TASK GOAL ▸ Please print nothing but the lines from the one with "Instruction: Close the" to the last line of the records below, and omit pictures.

═══ DATA

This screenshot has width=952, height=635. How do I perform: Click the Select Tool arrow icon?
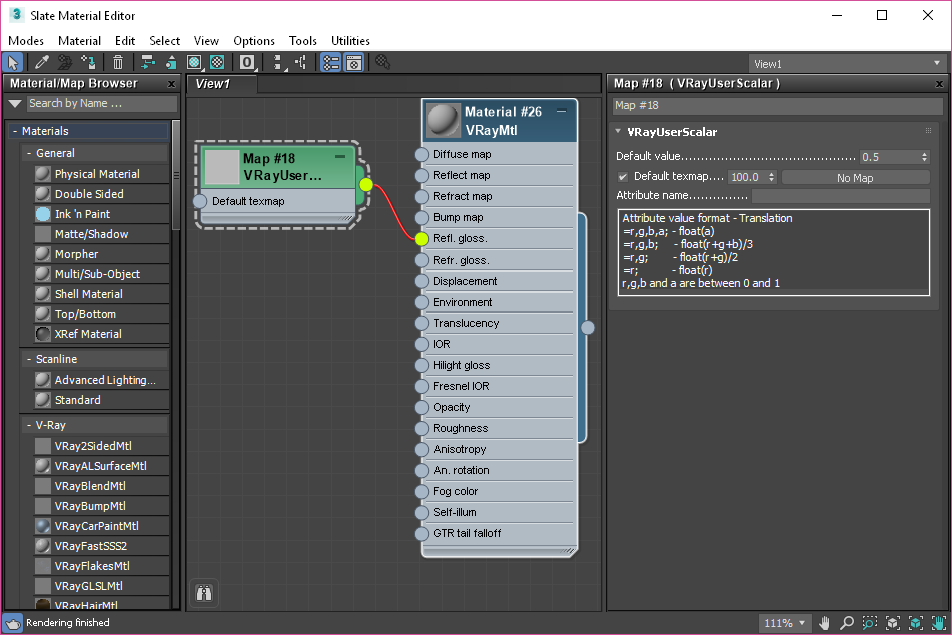(x=13, y=63)

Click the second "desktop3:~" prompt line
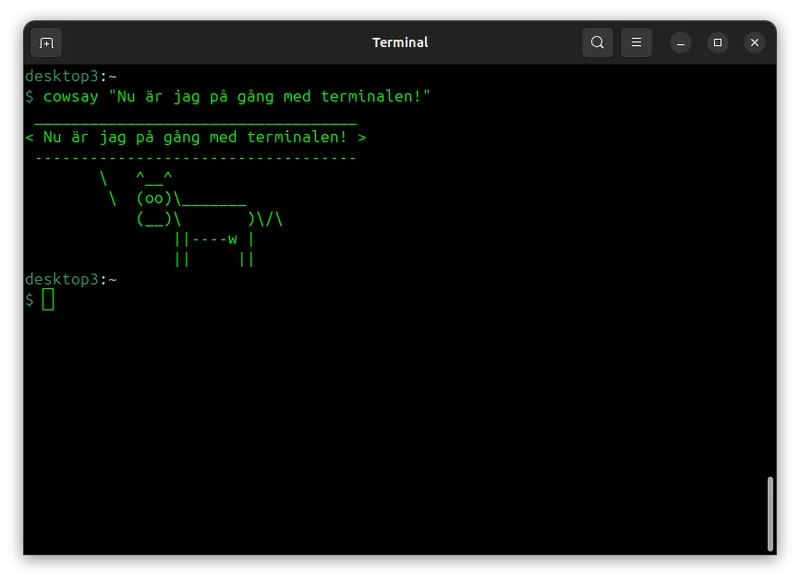71,279
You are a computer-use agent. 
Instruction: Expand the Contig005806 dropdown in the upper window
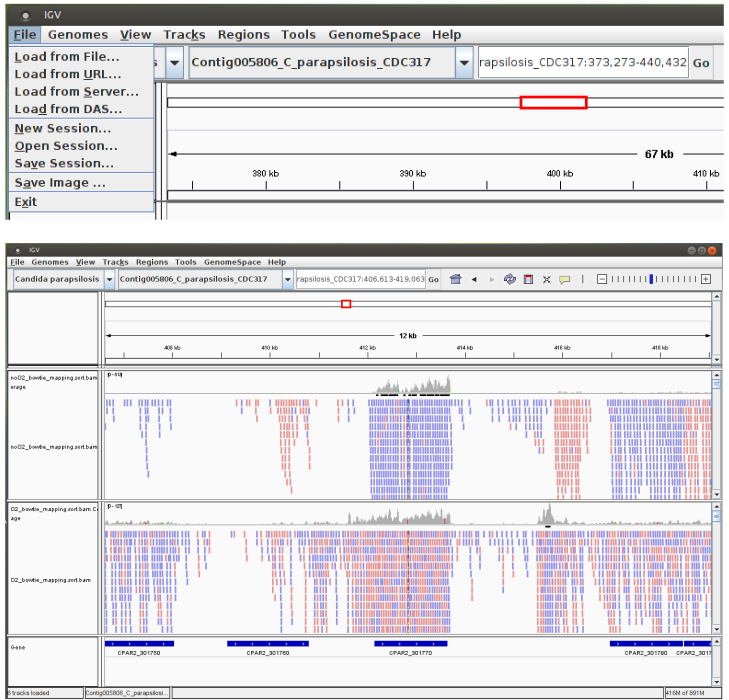464,62
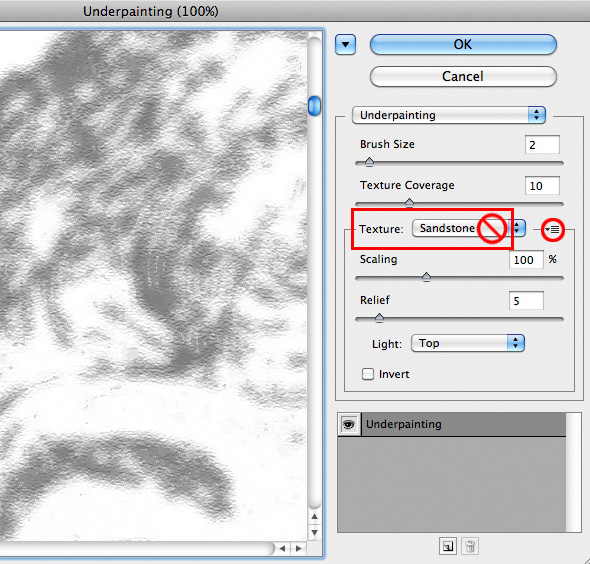590x564 pixels.
Task: Collapse the filter gallery with the triangle button
Action: coord(345,45)
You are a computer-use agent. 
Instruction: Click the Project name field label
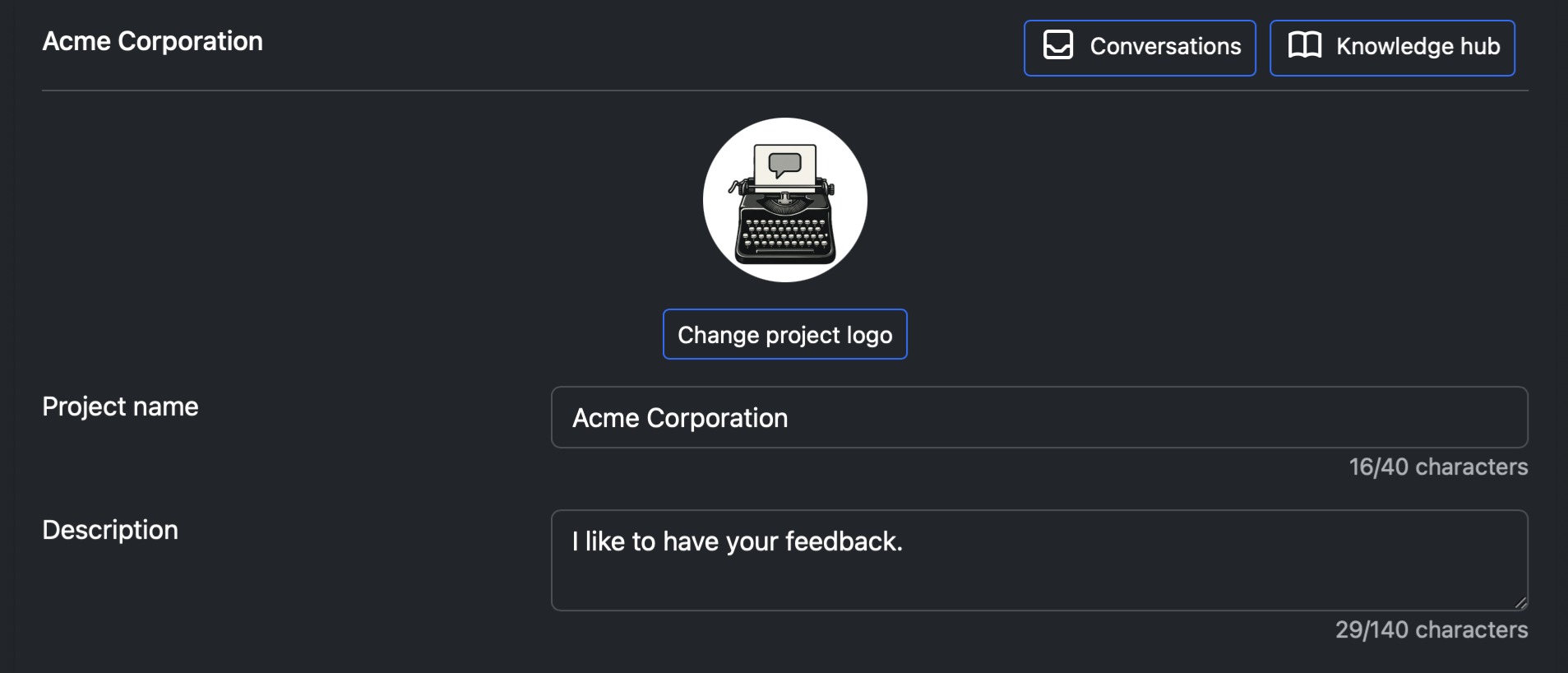point(120,406)
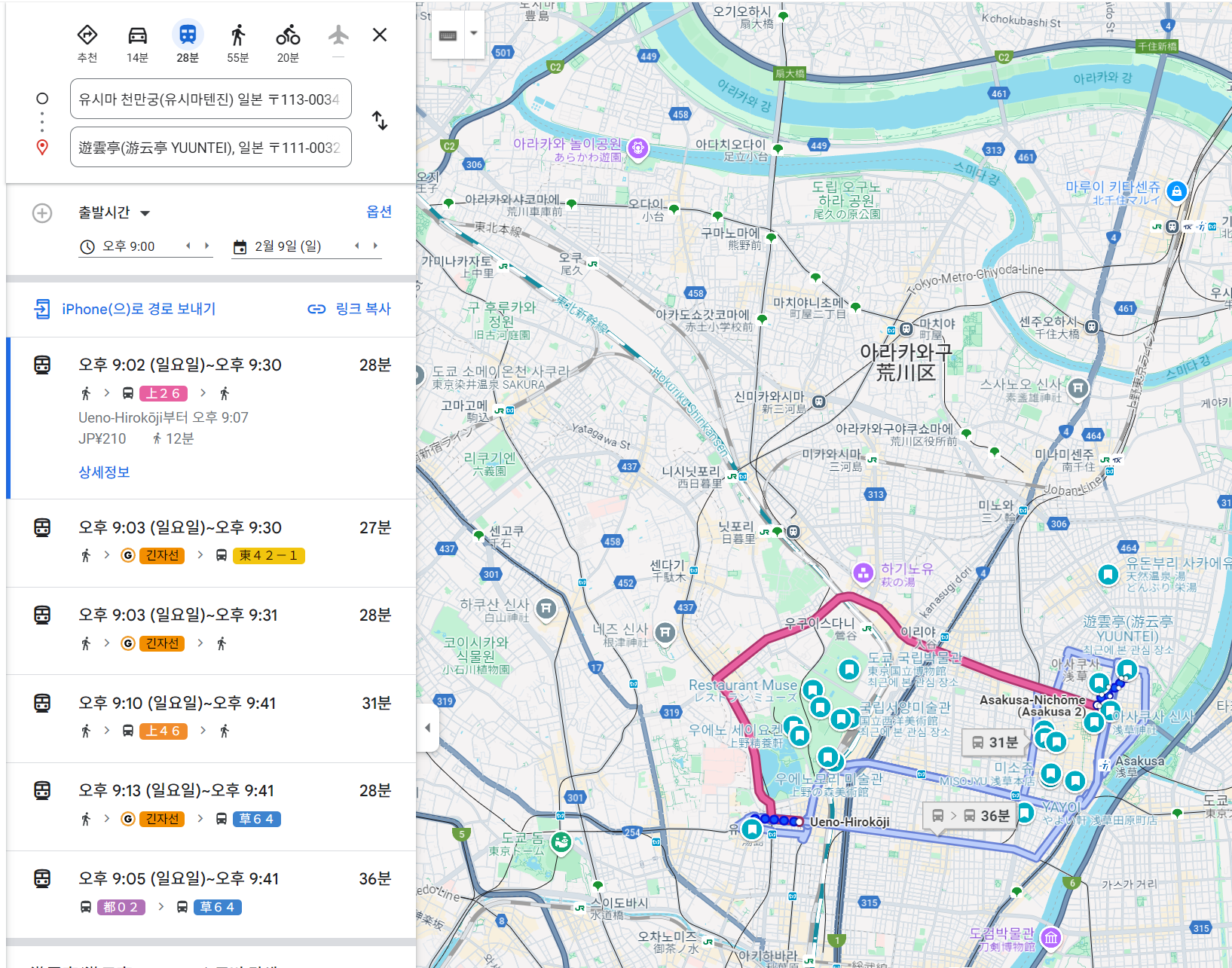Expand the keyboard input options arrow on map

(x=474, y=34)
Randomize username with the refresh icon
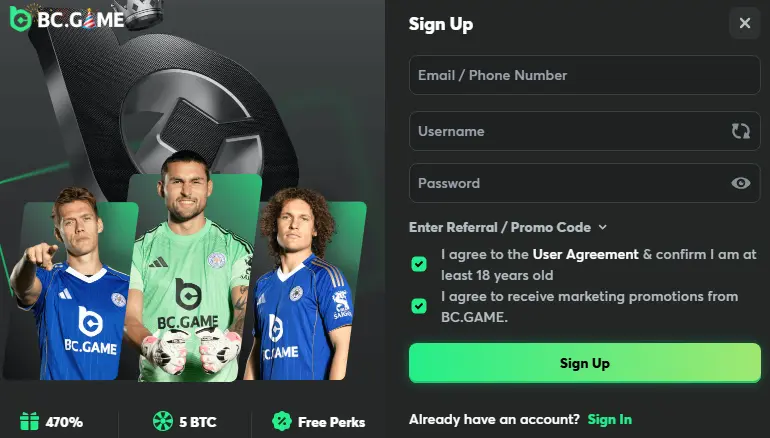The height and width of the screenshot is (438, 770). (x=741, y=131)
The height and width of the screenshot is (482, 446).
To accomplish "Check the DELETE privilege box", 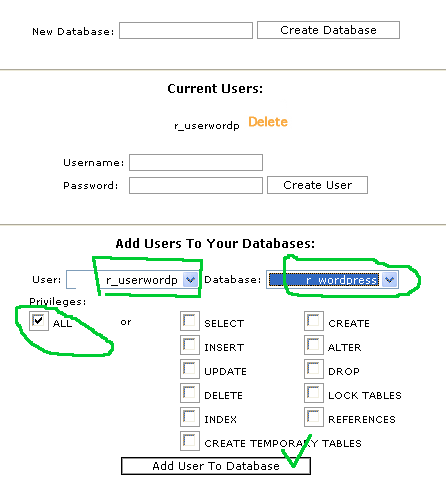I will pos(190,393).
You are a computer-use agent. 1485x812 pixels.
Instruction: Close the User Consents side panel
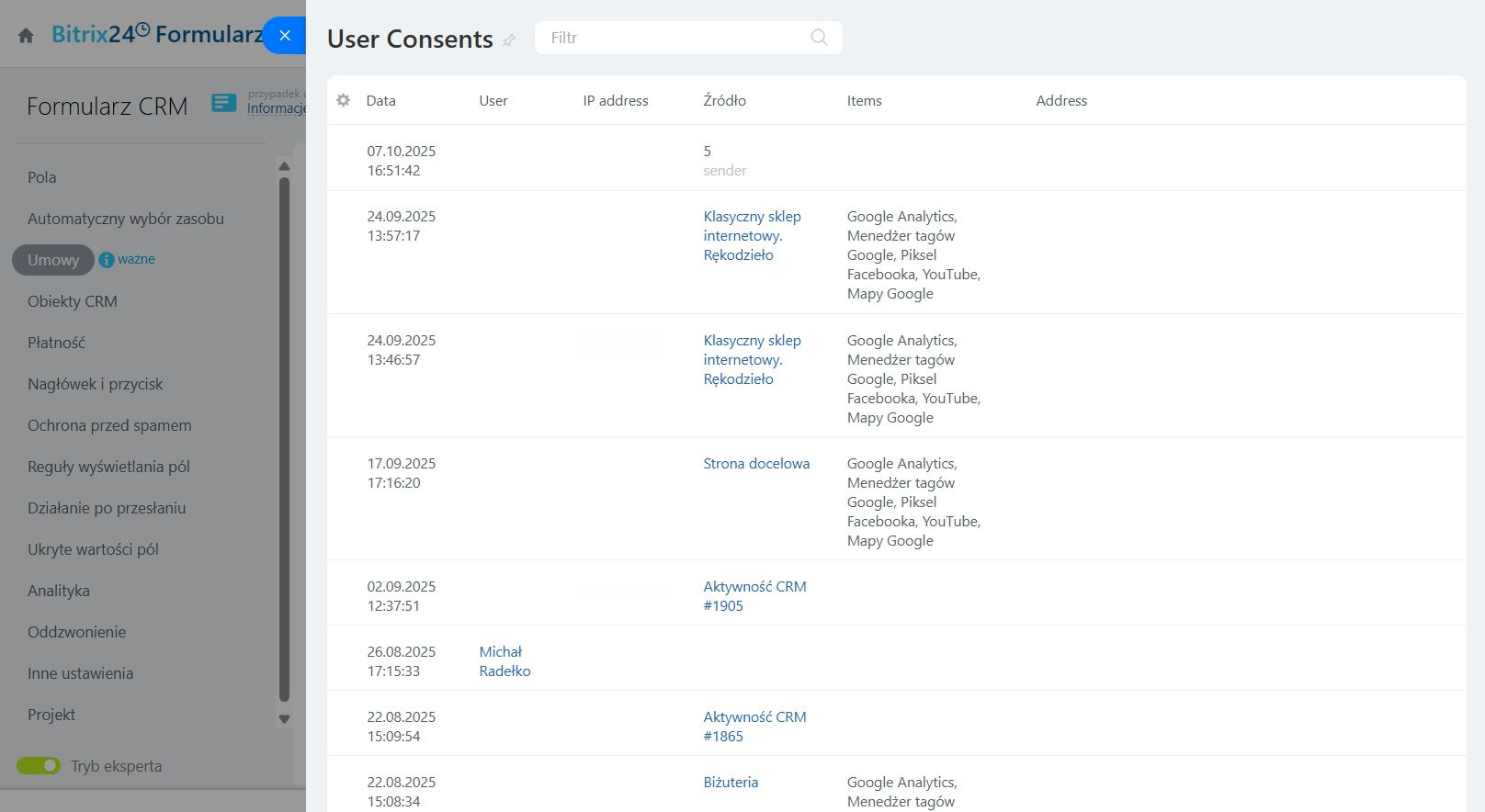[285, 36]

══════

SOLUTION ▸
Instruction: Close the User Consents side panel
[285, 36]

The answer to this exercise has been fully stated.